Visual and Cognitive Demands of a Large Language Model-Powered In-vehicle Conversational Agent

Driver distraction remains a leading contributor to motor vehicle crashes, necessitating rigorous evaluation of new in-vehicle technologies. This study assessed the visual and cognitive demands associated with an advanced Large Language Model (LLM) conversational agent (Gemini Live) during on-road driving, comparing it against handsfree phone calls, visual turn-by-turn guidance (low load baseline), and the Operation Span (OSPAN) task (high load anchor). Thirty-two licensed drivers completed five secondary tasks while visual and cognitive demands were measured using the Detection Response Task (DRT) for cognitive load, eye-tracking for visual attention, and subjective workload ratings. Results indicated that Gemini Live interactions (both single-turn and multi-turn) and hands-free phone calls shared similar levels of cognitive load, between that of visual turn-by-turn guidance and OSPAN. Exploratory analysis showed that cognitive load remained stable across extended multi-turn conversations. All tasks maintained mean glance durations well below the well-established 2-second safety threshold, confirming low visual demand. Furthermore, drivers consistently dedicated longer glances to the roadway between brief off-road glances toward the device during task completion, particularly during voice-based interactions, rendering longer total-eyes-off-road time findings less consequential. Subjective ratings mirrored objective data, with participants reporting low effort, demands, and perceived distraction for Gemini Live. These findings demonstrate that advanced LLM conversational agents, when implemented via voice interfaces, impose cognitive and visual demands comparable to established, low-risk hands-free benchmarks, supporting their safe deployment in the driving environment.

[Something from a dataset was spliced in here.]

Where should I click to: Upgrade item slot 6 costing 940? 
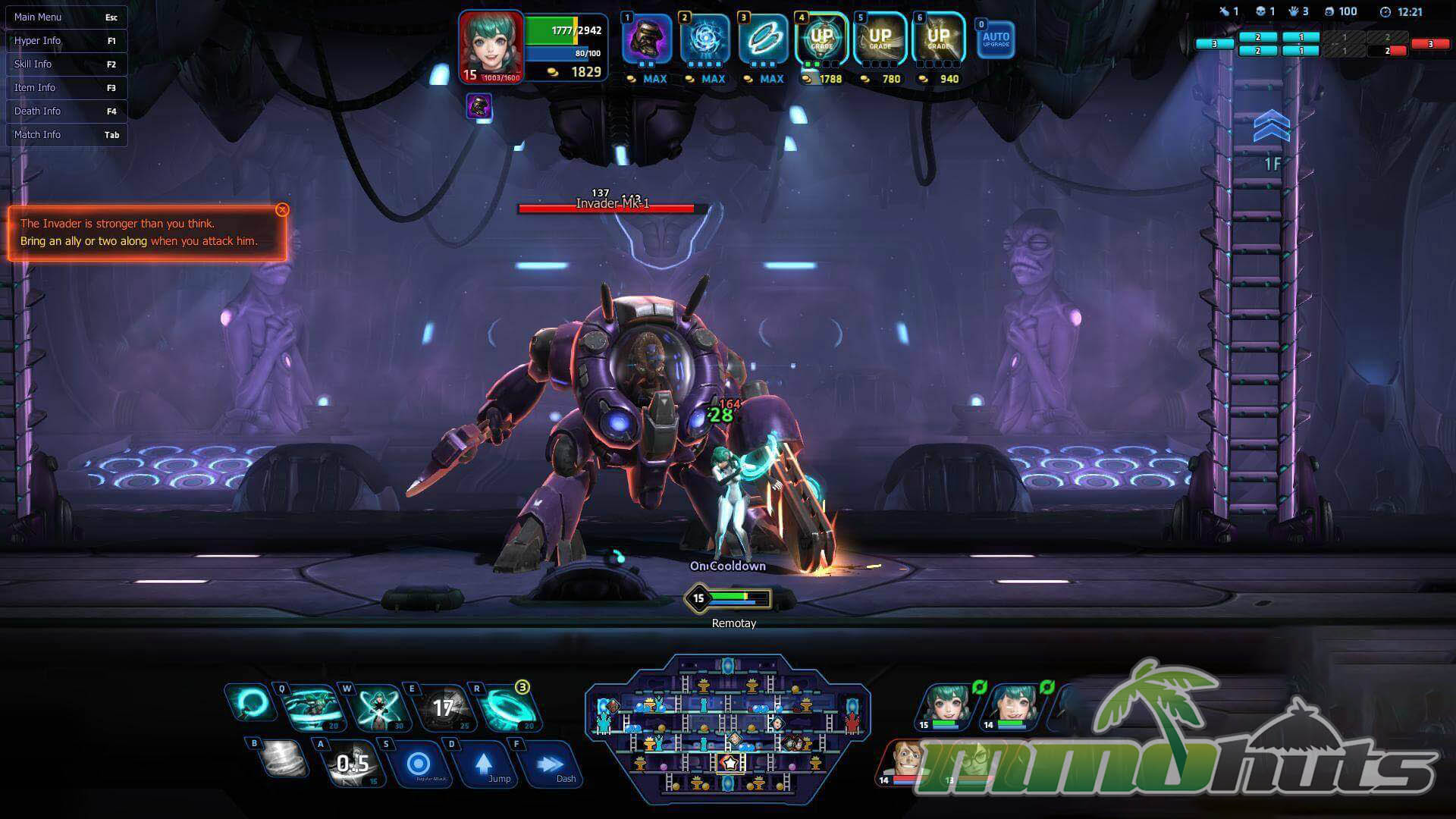pyautogui.click(x=938, y=38)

翻译：驾驶员分心仍是机动车碰撞事故的主要诱因，这要求对新型车载技术进行严格评估。本研究评估了在道路驾驶过程中，与先进大型语言模型（LLM）对话代理（Gemini Live）相关的视觉及认知需求，并将其与免提电话通话、视觉逐向导航（低负荷基线）以及操作广度（OSPAN）任务（高负荷锚点）进行了比较。32名持照驾驶员在执行五项次要任务时，其视觉与认知需求通过检测响应任务（DRT）测量认知负荷、眼动追踪测量视觉注意力以及主观工作量评分进行量化。结果表明，Gemini Live交互（包括单轮和多轮对话）与免提电话通话具有相似的认知负荷水平，介于视觉逐向导航与OSPAN任务之间。探索性分析显示，在延长的多轮对话中认知负荷保持稳定。所有任务的平均注视持续时间均远低于公认的2秒安全阈值，证实了其视觉需求较低。此外，在任务执行期间，驾驶员尤其在基于语音的交互过程中，持续将更长的注视时间分配给道路，仅在设备方向进行短暂的非道路注视，这使得总视线离开道路时间的发现意义减弱。主观评分与客观数据一致，参与者报告Gemini Live所需的努力、需求及感知分心程度均较低。这些发现表明，先进的LLM对话代理通过语音界面实现时，其施加的认知和视觉需求与已确立的低风险免提基准相当，支持其在驾驶环境中的安全部署。